* START Records provided *
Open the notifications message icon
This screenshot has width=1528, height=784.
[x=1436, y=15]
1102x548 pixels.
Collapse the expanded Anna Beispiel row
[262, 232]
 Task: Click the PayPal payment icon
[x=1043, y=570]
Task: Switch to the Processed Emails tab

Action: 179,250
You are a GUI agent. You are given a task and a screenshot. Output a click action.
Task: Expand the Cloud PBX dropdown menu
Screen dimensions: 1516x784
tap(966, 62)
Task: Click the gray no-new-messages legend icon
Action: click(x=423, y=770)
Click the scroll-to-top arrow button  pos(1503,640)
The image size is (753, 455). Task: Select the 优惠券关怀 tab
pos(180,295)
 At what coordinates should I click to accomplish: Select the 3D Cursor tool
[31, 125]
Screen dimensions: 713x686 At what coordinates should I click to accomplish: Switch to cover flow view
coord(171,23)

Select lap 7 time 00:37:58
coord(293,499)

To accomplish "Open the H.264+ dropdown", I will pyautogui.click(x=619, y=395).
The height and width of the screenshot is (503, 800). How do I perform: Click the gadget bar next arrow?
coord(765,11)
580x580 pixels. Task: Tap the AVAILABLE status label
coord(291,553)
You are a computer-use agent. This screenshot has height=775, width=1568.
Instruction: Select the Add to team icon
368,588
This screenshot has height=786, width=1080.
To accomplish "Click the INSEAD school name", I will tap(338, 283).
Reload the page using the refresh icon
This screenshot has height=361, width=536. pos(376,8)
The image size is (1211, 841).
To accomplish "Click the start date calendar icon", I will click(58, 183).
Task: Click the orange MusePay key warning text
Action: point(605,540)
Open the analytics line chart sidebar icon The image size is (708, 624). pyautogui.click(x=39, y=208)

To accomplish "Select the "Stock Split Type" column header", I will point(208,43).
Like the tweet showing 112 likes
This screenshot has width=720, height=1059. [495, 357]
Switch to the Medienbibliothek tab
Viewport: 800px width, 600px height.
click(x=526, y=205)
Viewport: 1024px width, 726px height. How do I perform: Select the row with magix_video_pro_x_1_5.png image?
* END Records provided *
| What you will do |
Reproduce each line of the data above verbatim, from the first line to the last.

| Reply to the task |
Open the notifications message icon
This screenshot has width=1528, height=784.
[x=1436, y=15]
1102x548 pixels.
Collapse the expanded Anna Beispiel row
[262, 232]
 Task: Click the PayPal payment icon
[x=1043, y=570]
Task: Switch to the Processed Emails tab

Action: 179,250
You are a GUI agent. You are given a task and a screenshot. Output a click action.
Task: Expand the Cloud PBX dropdown menu
Screen dimensions: 1516x784
tap(966, 62)
Task: Click the gray no-new-messages legend icon
Action: click(x=423, y=770)
Click the scroll-to-top arrow button  pos(1503,640)
The image size is (753, 455). Task: Select the 优惠券关怀 tab
pos(180,295)
 At what coordinates should I click to accomplish: Select the 3D Cursor tool
[31, 125]
Screen dimensions: 713x686 At what coordinates should I click to accomplish: Switch to cover flow view
coord(171,23)

Select lap 7 time 00:37:58
coord(293,499)

To accomplish "Open the H.264+ dropdown", I will pyautogui.click(x=619, y=395).
The height and width of the screenshot is (503, 800). How do I perform: Click the gadget bar next arrow?
coord(765,11)
580x580 pixels. Task: Tap the AVAILABLE status label
coord(291,553)
You are a computer-use agent. This screenshot has height=775, width=1568.
Instruction: Select the Add to team icon
368,588
This screenshot has height=786, width=1080.
To accomplish "Click the INSEAD school name", I will tap(338, 283).
Reload the page using the refresh icon
This screenshot has height=361, width=536. pos(376,8)
The image size is (1211, 841).
To accomplish "Click the start date calendar icon", I will click(58, 183).
Task: Click the orange MusePay key warning text
Action: point(605,540)
Open the analytics line chart sidebar icon The image size is (708, 624). pyautogui.click(x=39, y=208)

To accomplish "Select the "Stock Split Type" column header", I will point(208,43).
Like the tweet showing 112 likes
This screenshot has width=720, height=1059. [495, 357]
Switch to the Medienbibliothek tab
Viewport: 800px width, 600px height.
click(x=526, y=205)
Viewport: 1024px width, 726px height. How do I perform: Select the row with magix_video_pro_x_1_5.png image?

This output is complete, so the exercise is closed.